-- ARBEITSANWEISUNG --
Führen Sie den Textauszug über alte Handschriften und Enzyklopädien im Museum nach seinem letzten Satz weiter.

-- TEXTAUSZUG --
Die gemeinsame Sprache all dieser Dokumente ist zumeist Latein, bei wenigen auch Griechisch. Über die spanischen Klöster haben auch wenige alte Dokumente, ursprünglich in arabischer Sprache abgefasst, aus früher griechischer Zeit den Weg in die europäischen Schriftdokumente gefunden. Da bleibt noch viel Platz für die historische Forschung.
Doch die alten Dokumente nehmen leider fast keinen Bezug auf die örtlichen Sprachen. In Corvey wäre das vermutlich aus heutiger Sicht das Ostwestfälisch gewesen. Oder wie auch immer der frühere lokale germanische Dialekt gelautet haben mag. In der obersten Etage des Museums gibt es dazu ein Gedicht in örtlicher Sprache zu sehen und auch zu hören. Schade, dass Deutsch ursprünglich keine Schriftsprache war. Zusatz von mir: Ein Originalgedicht in mittelhessischer Mundart aus der Zeit von Kaiser Augustus zu finden, das wäre es gewesen.
Im Museum ist mir eine Wandaufschrift aufgefallen: „Eine Malerei ist ein Bild, das den Geist zur Erinnerung zurückführt… Es ist nämlich ein erfundenes Bild, nicht die Wahrheit…“ So hat es Isidor von Sevilla gest. 636 in Etymologiae Buch XIX, Kapitel 16 niedergeschrieben. Etymologiae ist ein 20-bändiges Werk, eine Enzyklopädie, das bis weit über das Mittelalter hinaus Maßstäbe gesetzt hat. Er hat das damalige Wissen der westlich-grichisch-römischen Welt zusammengetragen. Es wurde über 1000 Jahre immer wieder (in Scriptorien, also meist in Klöstern) abgeschrieben und zuletzt auch gedruckt. Im Gegensatz zu heute stand sie nur der gebildeten Oberschicht zur Verfügung.
Ein Vorläufer der Etymologiae war die Naturalis Historia von Gaius Plinius Secundus Major etwa aus dem Jahr 79. In der Ausstellung wird unter VII.04 eine Abschrift aus dem 5. Jh. gezeigt. Diese ist als Pergament im Benediktinerstift St. Paul in Lavanttal erhalten geblieben. Auch diese umfangreiche Enzyklopädie ist über viele Jahrhunderte verwandt worden. Sie diente offensichtlich Isidor als Vorlage und Vorbild.

-- BEREITGESTELLTES MATERIAL --
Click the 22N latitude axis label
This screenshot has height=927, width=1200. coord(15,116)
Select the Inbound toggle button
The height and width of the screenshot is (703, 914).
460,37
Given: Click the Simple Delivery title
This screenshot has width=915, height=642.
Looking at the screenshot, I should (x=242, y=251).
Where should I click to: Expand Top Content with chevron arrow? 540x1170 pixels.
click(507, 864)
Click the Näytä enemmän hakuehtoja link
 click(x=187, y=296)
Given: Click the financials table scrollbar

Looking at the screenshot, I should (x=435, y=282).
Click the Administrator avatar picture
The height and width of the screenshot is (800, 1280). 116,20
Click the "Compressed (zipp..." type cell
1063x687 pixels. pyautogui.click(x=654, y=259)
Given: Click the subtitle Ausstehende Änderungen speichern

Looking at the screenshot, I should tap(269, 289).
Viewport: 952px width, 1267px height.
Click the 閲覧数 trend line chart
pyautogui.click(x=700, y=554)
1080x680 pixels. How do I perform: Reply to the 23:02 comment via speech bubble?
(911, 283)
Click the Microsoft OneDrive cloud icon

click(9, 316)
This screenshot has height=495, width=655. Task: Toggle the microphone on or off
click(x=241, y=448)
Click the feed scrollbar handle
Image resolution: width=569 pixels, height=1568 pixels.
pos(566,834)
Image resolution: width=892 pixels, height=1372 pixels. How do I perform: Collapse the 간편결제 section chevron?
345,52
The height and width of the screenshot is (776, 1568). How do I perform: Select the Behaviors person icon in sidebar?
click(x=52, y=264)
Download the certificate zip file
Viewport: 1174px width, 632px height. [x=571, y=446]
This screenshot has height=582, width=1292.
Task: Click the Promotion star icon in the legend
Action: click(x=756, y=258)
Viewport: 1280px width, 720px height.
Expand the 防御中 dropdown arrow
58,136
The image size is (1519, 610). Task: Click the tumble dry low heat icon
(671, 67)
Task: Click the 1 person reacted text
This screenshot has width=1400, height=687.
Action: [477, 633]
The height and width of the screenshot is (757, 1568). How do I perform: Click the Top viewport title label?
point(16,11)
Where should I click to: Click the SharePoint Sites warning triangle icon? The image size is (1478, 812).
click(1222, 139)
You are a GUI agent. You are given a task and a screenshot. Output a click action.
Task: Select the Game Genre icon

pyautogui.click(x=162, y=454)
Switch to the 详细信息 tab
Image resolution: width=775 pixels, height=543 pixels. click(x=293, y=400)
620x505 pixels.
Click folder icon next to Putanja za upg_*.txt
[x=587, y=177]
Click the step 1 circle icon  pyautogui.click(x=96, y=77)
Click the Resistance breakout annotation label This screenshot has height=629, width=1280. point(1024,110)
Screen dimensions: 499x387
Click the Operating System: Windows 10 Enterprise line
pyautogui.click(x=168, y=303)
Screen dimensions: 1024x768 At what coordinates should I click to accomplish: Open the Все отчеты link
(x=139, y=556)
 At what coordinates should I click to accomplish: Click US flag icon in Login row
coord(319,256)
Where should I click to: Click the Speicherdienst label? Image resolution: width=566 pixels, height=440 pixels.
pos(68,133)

-- ANTWORT --
Natürlich gibt es solche geschriebenen Enzyklopädien in anderen Kulturkreisen und aus anderen Zeitepochen, manchmal noch früher oder viel später verfasst. Wir kennen heute noch die Encyclopædia Britannica oder den Brockhaus, die früher die Bücherregale füllten.
Seit 2001 gibt es über einige Zwischenschritte die elektronische Wikipedia in deutscher Sprache, die derzeit 2.974.795 Artikel enthält. Zusätzlich gibt es sie in den vielen Sprachen der Welt. In den letzten 4 Wochen hatte die Wikipedia in Deutschland etwa 1 Milliarde Seitenabrufe. In der Liste der beliebtesten Websites weltweit steht die Wikipedia auf Platz vier. Ich schreibe das, um die Bedeutung der Institution Wikipedia zu unterstreichen. Kein Wunder, dass Musk sie angreift. Aus meiner Sicht steht die Wikipedia letztlich in der Tradition der großen Enzyklopädien. Sie stellt das aktuelle Wissen umfassend in moderner Form dar. Sie ist dabei aber nicht derart elitär wie die historischen Vorläufer, die nicht der Allgemeinheit zur Verfügung standen.
Damit ist der Bogen noch weiter gespannt als in Paderborn: Enzyklopädien als Vorbilder der Wikipedia reichen zurück bis in die Antike, das Kloster Corvey war ein Zwischenschritt. Das ist eine Botschaft, die wir in der Ausstellung in Paderborn mitgenommen haben. Wissen und Wissenschaft für alle!